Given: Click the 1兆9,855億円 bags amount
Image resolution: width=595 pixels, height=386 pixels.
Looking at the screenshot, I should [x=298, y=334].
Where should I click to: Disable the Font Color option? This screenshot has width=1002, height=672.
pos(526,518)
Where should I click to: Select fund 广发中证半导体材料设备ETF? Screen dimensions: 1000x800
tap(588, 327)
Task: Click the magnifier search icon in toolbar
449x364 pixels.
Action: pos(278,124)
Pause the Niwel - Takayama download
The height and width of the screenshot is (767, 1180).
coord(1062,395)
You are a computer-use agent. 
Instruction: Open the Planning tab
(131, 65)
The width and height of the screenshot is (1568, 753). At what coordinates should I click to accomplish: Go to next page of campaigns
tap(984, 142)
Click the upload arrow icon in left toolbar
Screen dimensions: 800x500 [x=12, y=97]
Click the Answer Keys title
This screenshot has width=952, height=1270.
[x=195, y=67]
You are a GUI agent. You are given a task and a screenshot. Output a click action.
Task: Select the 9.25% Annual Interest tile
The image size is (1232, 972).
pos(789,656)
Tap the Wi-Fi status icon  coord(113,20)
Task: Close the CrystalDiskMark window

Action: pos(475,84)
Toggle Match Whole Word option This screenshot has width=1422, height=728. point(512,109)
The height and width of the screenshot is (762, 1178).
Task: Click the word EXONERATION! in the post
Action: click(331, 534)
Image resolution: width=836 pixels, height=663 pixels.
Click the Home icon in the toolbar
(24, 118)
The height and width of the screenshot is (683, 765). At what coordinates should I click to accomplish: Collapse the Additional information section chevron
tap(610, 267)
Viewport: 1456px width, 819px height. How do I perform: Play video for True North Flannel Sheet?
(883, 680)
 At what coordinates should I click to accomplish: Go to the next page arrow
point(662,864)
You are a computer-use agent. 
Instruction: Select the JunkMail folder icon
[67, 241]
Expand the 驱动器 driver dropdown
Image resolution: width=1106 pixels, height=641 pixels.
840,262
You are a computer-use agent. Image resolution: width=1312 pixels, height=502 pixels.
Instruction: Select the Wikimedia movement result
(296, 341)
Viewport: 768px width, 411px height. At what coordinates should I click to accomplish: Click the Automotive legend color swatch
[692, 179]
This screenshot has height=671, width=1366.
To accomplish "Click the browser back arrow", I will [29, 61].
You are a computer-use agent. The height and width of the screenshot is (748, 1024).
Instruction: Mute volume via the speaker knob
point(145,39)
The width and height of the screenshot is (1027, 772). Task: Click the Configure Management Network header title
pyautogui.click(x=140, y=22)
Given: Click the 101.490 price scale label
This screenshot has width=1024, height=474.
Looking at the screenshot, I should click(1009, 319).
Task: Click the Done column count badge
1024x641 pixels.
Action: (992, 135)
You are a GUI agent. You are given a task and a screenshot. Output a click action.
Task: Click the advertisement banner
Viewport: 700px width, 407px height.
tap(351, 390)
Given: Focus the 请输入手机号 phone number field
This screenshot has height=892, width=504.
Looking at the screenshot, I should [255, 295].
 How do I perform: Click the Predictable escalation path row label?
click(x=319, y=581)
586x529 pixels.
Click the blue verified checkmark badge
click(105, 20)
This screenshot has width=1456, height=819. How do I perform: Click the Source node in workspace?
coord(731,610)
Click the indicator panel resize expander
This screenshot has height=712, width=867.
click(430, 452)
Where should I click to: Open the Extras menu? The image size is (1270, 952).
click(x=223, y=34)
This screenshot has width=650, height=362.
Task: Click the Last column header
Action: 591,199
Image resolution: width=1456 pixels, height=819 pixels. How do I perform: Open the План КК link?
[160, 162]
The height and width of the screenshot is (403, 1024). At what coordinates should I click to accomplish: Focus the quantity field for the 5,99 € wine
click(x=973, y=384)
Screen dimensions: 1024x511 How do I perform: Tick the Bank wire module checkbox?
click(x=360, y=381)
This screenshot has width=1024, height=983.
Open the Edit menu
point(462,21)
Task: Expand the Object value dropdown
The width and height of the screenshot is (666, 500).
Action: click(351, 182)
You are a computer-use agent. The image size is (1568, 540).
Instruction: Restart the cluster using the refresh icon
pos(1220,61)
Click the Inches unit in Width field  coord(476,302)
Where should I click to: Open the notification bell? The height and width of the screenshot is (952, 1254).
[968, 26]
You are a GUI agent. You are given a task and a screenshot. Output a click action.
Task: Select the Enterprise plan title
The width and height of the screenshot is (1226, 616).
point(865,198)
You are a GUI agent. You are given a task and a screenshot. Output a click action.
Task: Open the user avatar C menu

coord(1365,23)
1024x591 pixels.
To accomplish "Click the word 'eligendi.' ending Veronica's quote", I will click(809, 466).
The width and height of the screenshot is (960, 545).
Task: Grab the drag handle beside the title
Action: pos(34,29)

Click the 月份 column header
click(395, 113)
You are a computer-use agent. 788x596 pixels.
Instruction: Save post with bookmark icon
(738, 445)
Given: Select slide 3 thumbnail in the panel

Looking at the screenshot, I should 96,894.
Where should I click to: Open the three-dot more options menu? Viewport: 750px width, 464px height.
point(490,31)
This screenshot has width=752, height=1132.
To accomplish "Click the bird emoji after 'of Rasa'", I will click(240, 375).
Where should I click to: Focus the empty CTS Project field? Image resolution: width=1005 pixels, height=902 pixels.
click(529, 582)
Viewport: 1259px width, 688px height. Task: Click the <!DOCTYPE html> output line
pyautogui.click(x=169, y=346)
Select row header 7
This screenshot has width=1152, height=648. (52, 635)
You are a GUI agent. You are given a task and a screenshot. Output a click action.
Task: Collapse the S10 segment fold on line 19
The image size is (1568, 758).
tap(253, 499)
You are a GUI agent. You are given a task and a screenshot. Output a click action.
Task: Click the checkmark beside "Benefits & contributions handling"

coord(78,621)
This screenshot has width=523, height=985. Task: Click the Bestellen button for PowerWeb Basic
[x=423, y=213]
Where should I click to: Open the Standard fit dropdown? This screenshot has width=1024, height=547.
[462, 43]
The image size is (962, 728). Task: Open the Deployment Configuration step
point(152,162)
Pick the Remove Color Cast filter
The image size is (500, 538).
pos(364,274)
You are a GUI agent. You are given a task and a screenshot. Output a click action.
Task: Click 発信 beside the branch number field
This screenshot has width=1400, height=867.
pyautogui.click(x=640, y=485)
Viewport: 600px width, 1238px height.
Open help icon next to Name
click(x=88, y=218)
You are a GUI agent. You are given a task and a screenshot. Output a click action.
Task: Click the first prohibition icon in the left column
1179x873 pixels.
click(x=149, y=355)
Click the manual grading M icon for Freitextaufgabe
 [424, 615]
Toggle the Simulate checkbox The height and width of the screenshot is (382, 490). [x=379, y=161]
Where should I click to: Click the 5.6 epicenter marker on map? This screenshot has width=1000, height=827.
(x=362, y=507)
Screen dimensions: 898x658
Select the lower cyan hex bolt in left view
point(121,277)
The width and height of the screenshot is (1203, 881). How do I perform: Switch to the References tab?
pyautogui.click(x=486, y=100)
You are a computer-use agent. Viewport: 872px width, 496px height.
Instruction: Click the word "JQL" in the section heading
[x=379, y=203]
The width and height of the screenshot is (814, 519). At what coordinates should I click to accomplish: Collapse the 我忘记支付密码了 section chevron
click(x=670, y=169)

- [WORK TO BE COMPLETED]
Without omitting anything, set down all the entries above again.

- [SOLUTION TO THIS EXERCISE]
Given: Click the 1兆9,855億円 bags amount
Image resolution: width=595 pixels, height=386 pixels.
Looking at the screenshot, I should [x=298, y=334].
Where should I click to: Disable the Font Color option? This screenshot has width=1002, height=672.
pos(526,518)
Where should I click to: Select fund 广发中证半导体材料设备ETF? Screen dimensions: 1000x800
tap(588, 327)
Task: Click the magnifier search icon in toolbar
449x364 pixels.
Action: pos(278,124)
Pause the Niwel - Takayama download
The height and width of the screenshot is (767, 1180).
coord(1062,395)
You are a computer-use agent. 
Instruction: Open the Planning tab
(131, 65)
The width and height of the screenshot is (1568, 753). At what coordinates should I click to accomplish: Go to next page of campaigns
tap(984, 142)
Click the upload arrow icon in left toolbar
Screen dimensions: 800x500 [x=12, y=97]
Click the Answer Keys title
This screenshot has width=952, height=1270.
[x=195, y=67]
You are a GUI agent. You are given a task and a screenshot. Output a click action.
Task: Select the 9.25% Annual Interest tile
The image size is (1232, 972).
pos(789,656)
Tap the Wi-Fi status icon  coord(113,20)
Task: Close the CrystalDiskMark window

Action: pos(475,84)
Toggle Match Whole Word option This screenshot has width=1422, height=728. point(512,109)
The height and width of the screenshot is (762, 1178).
Task: Click the word EXONERATION! in the post
Action: click(331, 534)
Image resolution: width=836 pixels, height=663 pixels.
Click the Home icon in the toolbar
(24, 118)
The height and width of the screenshot is (683, 765). At what coordinates should I click to accomplish: Collapse the Additional information section chevron
tap(610, 267)
Viewport: 1456px width, 819px height. How do I perform: Play video for True North Flannel Sheet?
(883, 680)
 At what coordinates should I click to accomplish: Go to the next page arrow
point(662,864)
You are a computer-use agent. 
Instruction: Select the JunkMail folder icon
[67, 241]
Expand the 驱动器 driver dropdown
Image resolution: width=1106 pixels, height=641 pixels.
840,262
You are a computer-use agent. Image resolution: width=1312 pixels, height=502 pixels.
Instruction: Select the Wikimedia movement result
(296, 341)
Viewport: 768px width, 411px height. At what coordinates should I click to accomplish: Click the Automotive legend color swatch
[692, 179]
This screenshot has height=671, width=1366.
To accomplish "Click the browser back arrow", I will [29, 61].
You are a computer-use agent. The height and width of the screenshot is (748, 1024).
Instruction: Mute volume via the speaker knob
point(145,39)
The width and height of the screenshot is (1027, 772). Task: Click the Configure Management Network header title
pyautogui.click(x=140, y=22)
Given: Click the 101.490 price scale label
This screenshot has width=1024, height=474.
Looking at the screenshot, I should click(1009, 319).
Task: Click the Done column count badge
1024x641 pixels.
Action: (992, 135)
You are a GUI agent. You are given a task and a screenshot. Output a click action.
Task: Click the advertisement banner
Viewport: 700px width, 407px height.
tap(351, 390)
Given: Focus the 请输入手机号 phone number field
This screenshot has height=892, width=504.
Looking at the screenshot, I should [255, 295].
 How do I perform: Click the Predictable escalation path row label?
click(x=319, y=581)
586x529 pixels.
Click the blue verified checkmark badge
click(105, 20)
This screenshot has width=1456, height=819. How do I perform: Click the Source node in workspace?
coord(731,610)
Click the indicator panel resize expander
This screenshot has height=712, width=867.
click(430, 452)
Where should I click to: Open the Extras menu? The image size is (1270, 952).
click(x=223, y=34)
This screenshot has width=650, height=362.
Task: Click the Last column header
Action: 591,199
Image resolution: width=1456 pixels, height=819 pixels. How do I perform: Open the План КК link?
[160, 162]
The height and width of the screenshot is (403, 1024). At what coordinates should I click to accomplish: Focus the quantity field for the 5,99 € wine
click(x=973, y=384)
Screen dimensions: 1024x511 How do I perform: Tick the Bank wire module checkbox?
click(x=360, y=381)
This screenshot has width=1024, height=983.
Open the Edit menu
point(462,21)
Task: Expand the Object value dropdown
The width and height of the screenshot is (666, 500).
Action: click(351, 182)
You are a computer-use agent. The image size is (1568, 540).
Instruction: Restart the cluster using the refresh icon
pos(1220,61)
Click the Inches unit in Width field  coord(476,302)
Where should I click to: Open the notification bell? The height and width of the screenshot is (952, 1254).
[968, 26]
You are a GUI agent. You are given a task and a screenshot. Output a click action.
Task: Select the Enterprise plan title
The width and height of the screenshot is (1226, 616).
point(865,198)
You are a GUI agent. You are given a task and a screenshot. Output a click action.
Task: Open the user avatar C menu

coord(1365,23)
1024x591 pixels.
To accomplish "Click the word 'eligendi.' ending Veronica's quote", I will click(809, 466).
The width and height of the screenshot is (960, 545).
Task: Grab the drag handle beside the title
Action: pos(34,29)

Click the 月份 column header
click(395, 113)
You are a computer-use agent. 788x596 pixels.
Instruction: Save post with bookmark icon
(738, 445)
Given: Select slide 3 thumbnail in the panel

Looking at the screenshot, I should 96,894.
Where should I click to: Open the three-dot more options menu? Viewport: 750px width, 464px height.
point(490,31)
This screenshot has width=752, height=1132.
To accomplish "Click the bird emoji after 'of Rasa'", I will click(240, 375).
Where should I click to: Focus the empty CTS Project field? Image resolution: width=1005 pixels, height=902 pixels.
click(529, 582)
Viewport: 1259px width, 688px height. Task: Click the <!DOCTYPE html> output line
pyautogui.click(x=169, y=346)
Select row header 7
This screenshot has width=1152, height=648. (52, 635)
You are a GUI agent. You are given a task and a screenshot. Output a click action.
Task: Collapse the S10 segment fold on line 19
The image size is (1568, 758).
tap(253, 499)
You are a GUI agent. You are given a task and a screenshot. Output a click action.
Task: Click the checkmark beside "Benefits & contributions handling"

coord(78,621)
This screenshot has width=523, height=985. Task: Click the Bestellen button for PowerWeb Basic
[x=423, y=213]
Where should I click to: Open the Standard fit dropdown? This screenshot has width=1024, height=547.
[462, 43]
The image size is (962, 728). Task: Open the Deployment Configuration step
point(152,162)
Pick the Remove Color Cast filter
The image size is (500, 538).
pos(364,274)
You are a GUI agent. You are given a task and a screenshot. Output a click action.
Task: Click 発信 beside the branch number field
This screenshot has width=1400, height=867.
pyautogui.click(x=640, y=485)
Viewport: 600px width, 1238px height.
Open help icon next to Name
click(x=88, y=218)
You are a GUI agent. You are given a task and a screenshot. Output a click action.
Task: Click the first prohibition icon in the left column
1179x873 pixels.
click(x=149, y=355)
Click the manual grading M icon for Freitextaufgabe
 [424, 615]
Toggle the Simulate checkbox The height and width of the screenshot is (382, 490). [x=379, y=161]
Where should I click to: Click the 5.6 epicenter marker on map? This screenshot has width=1000, height=827.
(x=362, y=507)
Screen dimensions: 898x658
Select the lower cyan hex bolt in left view
point(121,277)
The width and height of the screenshot is (1203, 881). How do I perform: Switch to the References tab?
pyautogui.click(x=486, y=100)
You are a computer-use agent. Viewport: 872px width, 496px height.
Instruction: Click the word "JQL" in the section heading
[x=379, y=203]
The width and height of the screenshot is (814, 519). At what coordinates should I click to accomplish: Collapse the 我忘记支付密码了 section chevron
click(x=670, y=169)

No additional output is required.